L’importanza della letteratura è anche necessità di un linguaggio ricco, ben articolato, non banale.

L’importanza della letteratura è enorme se noi vogliamo intanto riscoprire le parole nelle sue potenzialità espressive. La parola è degradata negli usi quotidiani, nella letteratura  acquista splendore. Ma se uno vuole capire l’amore, è sì importante che senta Gino Paoli, ma se legge John Donne, impara qualcosa di più importante. C’è una  poesia di John Donne: un mattino, al risveglio, due amanti che si ritrovano vicini e lui dice ma cosa abbiamo fatto io, tu, prima di conoscerci? Dove eravamo vissuti? Dove eravamo? Queste sono le cose importanti se vogliamo capire il senso di sconcerto, di rivoluzione che produce l’amore (la poesia citata da Pontiggia è “Il buongiorno” di John Donne). Poi possiamo anche ascoltare Gino Paoli che dice anche delle cose importanti. “Il cielo in una stanza” va bene, ma John Donne aveva messo un universo in quella stanza. Se legge John Donne anche un ragazzo capisce, certo bisogna anche faticare perché le strade più belle non sono anche quelle più  semplici e leggere. John Donne richiede molta concentrazione però è la stessa concentrazione che richiedono Chopin o Bach. Certamente a me piaceva il jazz, mi piace tuttora ma mi guarderei bene dal dire che Ellington è come Bach; è un grande musicista, però Bach è una scoperta più straordinaria. Quello bisognerebbe far capire ai giovani. Perché un giovane naturalmente sente un disco, pensa è buono, come uno che beve il Lambrusco e pensa è ottimo. Però se beve altri vini capisce che c’è dell’altro e di meglio. È il confronto che rivela la qualità.

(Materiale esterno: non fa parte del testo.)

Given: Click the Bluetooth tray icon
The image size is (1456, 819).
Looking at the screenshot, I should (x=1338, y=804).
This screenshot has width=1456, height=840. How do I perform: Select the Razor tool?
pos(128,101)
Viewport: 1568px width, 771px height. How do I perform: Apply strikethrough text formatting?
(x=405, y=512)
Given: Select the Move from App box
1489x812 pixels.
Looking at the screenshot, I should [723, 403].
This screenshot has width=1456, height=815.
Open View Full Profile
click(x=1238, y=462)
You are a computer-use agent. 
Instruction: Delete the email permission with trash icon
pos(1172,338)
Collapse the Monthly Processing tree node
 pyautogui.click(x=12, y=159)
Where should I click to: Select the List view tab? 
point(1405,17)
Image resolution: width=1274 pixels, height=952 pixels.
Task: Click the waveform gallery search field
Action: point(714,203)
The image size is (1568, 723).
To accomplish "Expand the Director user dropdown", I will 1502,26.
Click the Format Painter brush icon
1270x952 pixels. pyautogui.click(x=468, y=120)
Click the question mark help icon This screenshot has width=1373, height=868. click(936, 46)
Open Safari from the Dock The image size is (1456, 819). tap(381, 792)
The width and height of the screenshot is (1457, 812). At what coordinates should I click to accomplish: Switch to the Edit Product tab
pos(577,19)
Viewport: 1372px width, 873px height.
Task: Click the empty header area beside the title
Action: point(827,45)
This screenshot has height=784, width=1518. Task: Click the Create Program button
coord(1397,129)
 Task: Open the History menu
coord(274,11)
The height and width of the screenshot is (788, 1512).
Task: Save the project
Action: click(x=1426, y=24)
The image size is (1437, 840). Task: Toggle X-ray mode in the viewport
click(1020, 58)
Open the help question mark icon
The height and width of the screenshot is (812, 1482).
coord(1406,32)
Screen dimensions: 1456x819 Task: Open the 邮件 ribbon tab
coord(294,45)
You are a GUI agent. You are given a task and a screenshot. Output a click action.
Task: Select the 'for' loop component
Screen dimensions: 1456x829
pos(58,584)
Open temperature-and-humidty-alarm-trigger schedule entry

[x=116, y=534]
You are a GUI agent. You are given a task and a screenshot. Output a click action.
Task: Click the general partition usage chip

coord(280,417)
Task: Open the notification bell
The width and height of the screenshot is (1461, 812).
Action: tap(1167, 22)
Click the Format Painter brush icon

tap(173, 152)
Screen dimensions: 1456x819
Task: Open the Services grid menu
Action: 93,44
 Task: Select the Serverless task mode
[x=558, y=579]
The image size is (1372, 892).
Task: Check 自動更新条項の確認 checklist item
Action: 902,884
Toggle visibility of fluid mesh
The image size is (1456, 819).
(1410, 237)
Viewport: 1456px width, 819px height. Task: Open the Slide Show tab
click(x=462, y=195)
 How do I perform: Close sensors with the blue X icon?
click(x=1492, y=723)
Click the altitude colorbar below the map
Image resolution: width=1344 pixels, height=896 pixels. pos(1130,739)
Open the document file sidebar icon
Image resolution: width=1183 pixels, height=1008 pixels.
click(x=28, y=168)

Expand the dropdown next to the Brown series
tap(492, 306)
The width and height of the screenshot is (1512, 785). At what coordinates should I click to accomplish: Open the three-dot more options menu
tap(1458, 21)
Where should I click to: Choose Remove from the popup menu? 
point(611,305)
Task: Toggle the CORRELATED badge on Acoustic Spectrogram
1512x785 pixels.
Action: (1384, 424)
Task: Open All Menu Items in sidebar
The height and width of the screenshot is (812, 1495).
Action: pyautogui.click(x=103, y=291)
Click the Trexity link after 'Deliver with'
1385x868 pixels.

Io penso che la letteratura apre degli spazi emotivi più ampi, nessun pregiudizio verso la altre forme di espressione, ma la letteratura….

Dobbiamo abituare i giovani a non considerare la visibilità, l’essere conosciuti, come una conferma del valore. Io ho rifiutato tante volte di apparire in televisione, da Costanzo non sono mai andato. La letteratura deve riacquistare il suo orgoglio ecco, lo so che è difficile, ho insegnato anch’io, le so queste cose, però lo dico anche  per me. Non mi conoscono? Peggio per loro. Se chiediamo a dei giovani, chi è Emily Dickinson? Chi è? Mah! E invece è importante. La funzione dello scrittore è di testimoniare in modo radicale la verità. La verità è  sempre occultata dall’ideologia, dalla politica, dagli interessi. Ecco io direi che solo lo scrittore sa arrivare a una verità caleidoscopica, complessa e contraddittoria. 

 

I passi del libro che mi sono piaciuti di più sono quelli dell’amarezza, dell’indignazione personale e civile verso le cose ingiuste e sbagliate: gli errori e l’insensibilità dei medici ad esempio. È difficile scrivere bene del bene. Perché troviamo più interessante l’Inferno di Dante rispetto al Paradiso?

Mah! Ricordo che una signora a Trieste mi chiese: “Lei Pontiggia, racconta spesso storie di tradimenti, di infelicità. Perché non racconta di una unione felice, senza nubi, per tutta la vita?” “Ma signora, ho risposto, non sono uno scrittore di fantascienza, io mi occupo di altre cose”.